The Art of Wellness – Transforming your Health
One of the most basic mistakes people make in producing change in their life is they fail to start with an outcome in mind, and attempt to do to much at once. Because change can often seem a bit overwhelming, they psyche themselves up in order to muster up the determination they deem necessary to do what they imagine they need to do (imagining it as being difficult), then start off with a blast, that usually fizzels quickly, leaving them feeling even weaker than before and discouraged to try again. This process, which is very common, nearly always leads to failure, because it comes as the result of negative programming while employing an incorrect process for creating a desired result. In order to be successful, you need to start by utilizing the proper process for creating.
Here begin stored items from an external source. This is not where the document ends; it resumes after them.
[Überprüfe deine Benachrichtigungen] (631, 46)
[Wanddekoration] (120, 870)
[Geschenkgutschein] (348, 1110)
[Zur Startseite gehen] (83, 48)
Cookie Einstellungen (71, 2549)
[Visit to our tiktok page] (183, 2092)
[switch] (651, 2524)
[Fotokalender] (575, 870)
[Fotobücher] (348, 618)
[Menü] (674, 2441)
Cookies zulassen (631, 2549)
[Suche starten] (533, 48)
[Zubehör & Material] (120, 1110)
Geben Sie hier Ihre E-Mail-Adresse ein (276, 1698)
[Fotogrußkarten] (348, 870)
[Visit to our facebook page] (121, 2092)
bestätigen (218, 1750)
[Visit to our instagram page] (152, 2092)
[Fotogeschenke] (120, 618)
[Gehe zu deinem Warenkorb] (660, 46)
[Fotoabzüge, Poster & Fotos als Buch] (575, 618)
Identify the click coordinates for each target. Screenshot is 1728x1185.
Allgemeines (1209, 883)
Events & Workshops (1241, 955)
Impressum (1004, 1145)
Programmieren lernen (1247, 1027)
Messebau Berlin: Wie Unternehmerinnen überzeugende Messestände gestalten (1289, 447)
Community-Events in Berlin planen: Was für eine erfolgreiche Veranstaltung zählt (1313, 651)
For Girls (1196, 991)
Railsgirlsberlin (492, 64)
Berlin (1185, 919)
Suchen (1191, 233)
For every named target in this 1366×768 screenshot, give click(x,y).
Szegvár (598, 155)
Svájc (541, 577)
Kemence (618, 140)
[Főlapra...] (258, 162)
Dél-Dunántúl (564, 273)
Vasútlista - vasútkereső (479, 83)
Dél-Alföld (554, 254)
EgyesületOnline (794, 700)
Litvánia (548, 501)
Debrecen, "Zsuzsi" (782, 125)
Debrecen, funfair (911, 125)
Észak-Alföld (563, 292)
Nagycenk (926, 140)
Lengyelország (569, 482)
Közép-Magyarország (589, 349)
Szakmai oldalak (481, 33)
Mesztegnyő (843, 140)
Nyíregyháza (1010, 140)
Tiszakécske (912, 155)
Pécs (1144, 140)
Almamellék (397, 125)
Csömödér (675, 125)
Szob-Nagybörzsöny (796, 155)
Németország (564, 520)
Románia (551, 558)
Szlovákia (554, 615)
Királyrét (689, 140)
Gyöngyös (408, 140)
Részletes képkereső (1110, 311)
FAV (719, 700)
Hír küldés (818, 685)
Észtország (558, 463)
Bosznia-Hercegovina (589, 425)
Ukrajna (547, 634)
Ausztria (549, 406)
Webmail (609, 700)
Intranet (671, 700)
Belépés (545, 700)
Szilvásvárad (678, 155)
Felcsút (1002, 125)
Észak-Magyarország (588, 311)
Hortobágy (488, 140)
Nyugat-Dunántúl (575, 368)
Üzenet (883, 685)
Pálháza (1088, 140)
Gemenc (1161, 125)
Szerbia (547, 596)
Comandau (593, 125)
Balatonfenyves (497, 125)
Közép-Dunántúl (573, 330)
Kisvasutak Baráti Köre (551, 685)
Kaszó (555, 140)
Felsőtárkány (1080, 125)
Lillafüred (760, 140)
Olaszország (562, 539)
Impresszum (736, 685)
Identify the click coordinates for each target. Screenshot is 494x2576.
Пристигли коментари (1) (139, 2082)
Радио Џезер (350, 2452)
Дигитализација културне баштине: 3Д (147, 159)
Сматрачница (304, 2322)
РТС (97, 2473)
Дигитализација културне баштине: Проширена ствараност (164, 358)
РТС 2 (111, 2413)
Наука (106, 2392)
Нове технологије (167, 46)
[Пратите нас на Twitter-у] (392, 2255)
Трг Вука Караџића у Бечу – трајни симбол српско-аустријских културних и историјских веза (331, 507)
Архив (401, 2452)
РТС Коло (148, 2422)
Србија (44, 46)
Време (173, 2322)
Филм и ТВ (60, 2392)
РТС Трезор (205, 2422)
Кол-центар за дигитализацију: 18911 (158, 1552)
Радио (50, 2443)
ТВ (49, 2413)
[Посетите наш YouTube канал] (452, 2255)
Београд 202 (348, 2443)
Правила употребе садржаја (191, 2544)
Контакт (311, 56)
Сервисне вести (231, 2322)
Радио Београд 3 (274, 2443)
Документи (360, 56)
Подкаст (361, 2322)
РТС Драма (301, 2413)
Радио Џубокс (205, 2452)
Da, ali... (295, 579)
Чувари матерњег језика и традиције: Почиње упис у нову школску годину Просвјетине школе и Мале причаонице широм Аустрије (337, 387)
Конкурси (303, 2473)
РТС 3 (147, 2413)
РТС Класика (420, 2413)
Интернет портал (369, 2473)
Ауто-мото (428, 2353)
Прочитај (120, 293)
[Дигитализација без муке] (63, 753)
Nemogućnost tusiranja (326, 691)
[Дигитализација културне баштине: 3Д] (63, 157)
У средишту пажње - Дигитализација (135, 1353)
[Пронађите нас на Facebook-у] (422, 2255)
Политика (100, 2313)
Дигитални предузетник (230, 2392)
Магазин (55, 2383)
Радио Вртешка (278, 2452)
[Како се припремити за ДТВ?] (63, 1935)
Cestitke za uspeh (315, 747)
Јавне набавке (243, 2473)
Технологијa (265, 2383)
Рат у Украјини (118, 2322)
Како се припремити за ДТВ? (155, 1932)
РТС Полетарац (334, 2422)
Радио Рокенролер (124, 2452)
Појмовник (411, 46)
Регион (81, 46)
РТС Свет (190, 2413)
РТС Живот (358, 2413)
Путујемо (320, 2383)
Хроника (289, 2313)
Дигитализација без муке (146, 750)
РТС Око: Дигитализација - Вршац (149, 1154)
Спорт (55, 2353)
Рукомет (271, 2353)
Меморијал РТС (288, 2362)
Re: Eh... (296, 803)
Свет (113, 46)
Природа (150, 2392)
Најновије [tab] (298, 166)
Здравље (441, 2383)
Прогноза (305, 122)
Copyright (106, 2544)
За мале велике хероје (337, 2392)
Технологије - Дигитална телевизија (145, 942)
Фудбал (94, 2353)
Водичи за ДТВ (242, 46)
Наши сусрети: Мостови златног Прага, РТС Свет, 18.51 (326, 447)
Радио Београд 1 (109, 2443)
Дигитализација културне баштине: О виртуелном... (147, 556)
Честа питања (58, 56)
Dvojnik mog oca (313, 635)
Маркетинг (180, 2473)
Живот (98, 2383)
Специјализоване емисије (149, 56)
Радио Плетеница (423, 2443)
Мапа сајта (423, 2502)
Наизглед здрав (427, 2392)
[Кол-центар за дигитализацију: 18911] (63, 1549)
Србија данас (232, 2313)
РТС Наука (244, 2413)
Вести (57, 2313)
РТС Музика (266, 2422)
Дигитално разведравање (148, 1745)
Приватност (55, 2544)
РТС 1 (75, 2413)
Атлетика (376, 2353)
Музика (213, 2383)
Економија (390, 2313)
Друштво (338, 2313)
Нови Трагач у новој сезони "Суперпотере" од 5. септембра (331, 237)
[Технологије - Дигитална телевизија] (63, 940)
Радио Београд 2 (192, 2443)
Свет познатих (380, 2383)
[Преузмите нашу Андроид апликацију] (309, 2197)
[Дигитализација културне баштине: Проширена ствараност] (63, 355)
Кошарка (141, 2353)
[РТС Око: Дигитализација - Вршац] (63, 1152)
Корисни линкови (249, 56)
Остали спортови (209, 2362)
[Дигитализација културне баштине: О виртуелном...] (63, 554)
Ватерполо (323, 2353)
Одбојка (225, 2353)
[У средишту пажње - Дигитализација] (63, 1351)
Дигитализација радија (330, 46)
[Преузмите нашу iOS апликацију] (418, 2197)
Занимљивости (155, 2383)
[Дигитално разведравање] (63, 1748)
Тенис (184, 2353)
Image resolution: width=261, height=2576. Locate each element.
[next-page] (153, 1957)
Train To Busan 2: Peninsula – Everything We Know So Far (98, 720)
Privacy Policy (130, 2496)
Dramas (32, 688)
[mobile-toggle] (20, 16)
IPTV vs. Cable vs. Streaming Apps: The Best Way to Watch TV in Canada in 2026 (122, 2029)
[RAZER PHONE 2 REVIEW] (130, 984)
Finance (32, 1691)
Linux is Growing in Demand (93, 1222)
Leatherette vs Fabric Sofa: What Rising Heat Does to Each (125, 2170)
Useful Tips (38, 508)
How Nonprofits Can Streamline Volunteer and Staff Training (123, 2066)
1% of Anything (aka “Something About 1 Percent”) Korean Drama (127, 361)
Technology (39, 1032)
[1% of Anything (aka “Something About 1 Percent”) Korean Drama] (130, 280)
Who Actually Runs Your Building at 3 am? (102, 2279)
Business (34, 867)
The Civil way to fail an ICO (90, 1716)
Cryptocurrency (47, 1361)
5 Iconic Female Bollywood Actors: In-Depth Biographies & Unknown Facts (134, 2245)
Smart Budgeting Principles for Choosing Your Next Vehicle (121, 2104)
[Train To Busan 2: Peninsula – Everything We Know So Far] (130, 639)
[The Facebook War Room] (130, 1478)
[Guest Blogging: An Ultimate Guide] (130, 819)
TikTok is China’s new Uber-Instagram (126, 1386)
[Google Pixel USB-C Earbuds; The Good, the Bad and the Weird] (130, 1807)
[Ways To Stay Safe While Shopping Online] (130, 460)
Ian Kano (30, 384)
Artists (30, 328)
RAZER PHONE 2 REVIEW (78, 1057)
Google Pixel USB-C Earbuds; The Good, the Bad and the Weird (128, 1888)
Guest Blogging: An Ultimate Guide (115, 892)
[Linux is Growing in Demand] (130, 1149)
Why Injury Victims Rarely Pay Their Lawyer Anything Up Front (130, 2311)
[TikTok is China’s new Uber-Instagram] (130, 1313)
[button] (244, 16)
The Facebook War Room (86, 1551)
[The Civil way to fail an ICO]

Because we developed the habit or tendency that we’re now attempting to change over time, to recreate it in a new fashion will also require time. Changes should be created first as an outcome that we’re acting to create, then break down into steps required to produce the change out of our current conditions and circumstances. Your focus as an imagined reality should always be on the result the change will bring. The step-by-step changes in your current practices should be implemented in stages with time frames attached to them. It should be approached as a building and accumulative process that gradually converts the existing situation into the desired situation.
Each step should be allotted a time frame required to create it as a new habit before the next one is implemented. The secret of conscious creation lies in the power of concentrated thought. When we scatter our attention on too many things, we lose our creative ability to direct physical processes with our mind. Concentration on a single idea, while creating it in the imagination as a full sensory reality, while infusing it with positive emotions, is the key to conscious creation.
Creative Process for Change:
1. Form a very clear idea in your mind of the desired outcome as an actual reality. As if you’re experiencing it. Develop it into details as what are you seeing? Hearing? Feeling? Smelling or tasting? And what are you telling yourself about what what you’re experiencing?
2. Create a statement as an affirmation of this reality with a strong emotional content. This will act as an activating mechanism for focusing your mind on the goal.
3. Compare the desired outcome with the current reality, and distinguish the differences, and what in the current situation needs to be transformed to produce the new reality.
4. Create a list of the areas to be transformed, then develop each area as ideas that bring clarity around it necessary to actually produce it.
5. Break the process down into stages or chunks, then break each stage down into steps needed to successfully accomplish that stage of development
6. Assign reasonable time frames to each stage and to each step within the stage, while simultaneously developing a time frame for the creation of the overall idea.
7. Each step needs to be created in the imagination as the experience of doing it that’s a form of mental rehearsal. Imagine yourself doing it until you get it just the way you want it, then repeat that process as a rehearsal over and over until you can recall it in an automatic fashion.
8. Then practice through the template of the mental rehearsal in your everyday life, creating the experience as an analogy to your mental rehearsal. If you lose your focus, use your affirmation to redirect your mind
9. Repeat this consistently as a practice in your daily life until the step is accomplished in an automatic and natural way. Only when this step is accomplished to the desired level, should you move into the next step or stage of the process.
All change that comes in a gradual manner goes unnoticed. As humans we can make small adjustments with relative ease, and can make small consistent changes with equal ease. If we try to do too much at once, it can become overwhelming and awkward, or we can create an experience of suffering in doing it. Most creations require a foundation to be laid in order to support what comes out of it in a natural way. When we fail to lay the foundation as the basis for the change, we undermine it and usually fail to be able to produce the change as permanent and lasting.
Change in reality is transformation as a creative process. All creative processes begin with the end in mind. The end is a reality shaped first in the imagination to be used as a kind of blueprint that’s then used to produce the outward reality as its equivalent. When we learn how to use our mind to direct physical processes necessary for transformation, we become powerful creators in our own life. We cultivate the ability to determine and set the course of our destiny, and begin fashioning ourselves by way of our own hand.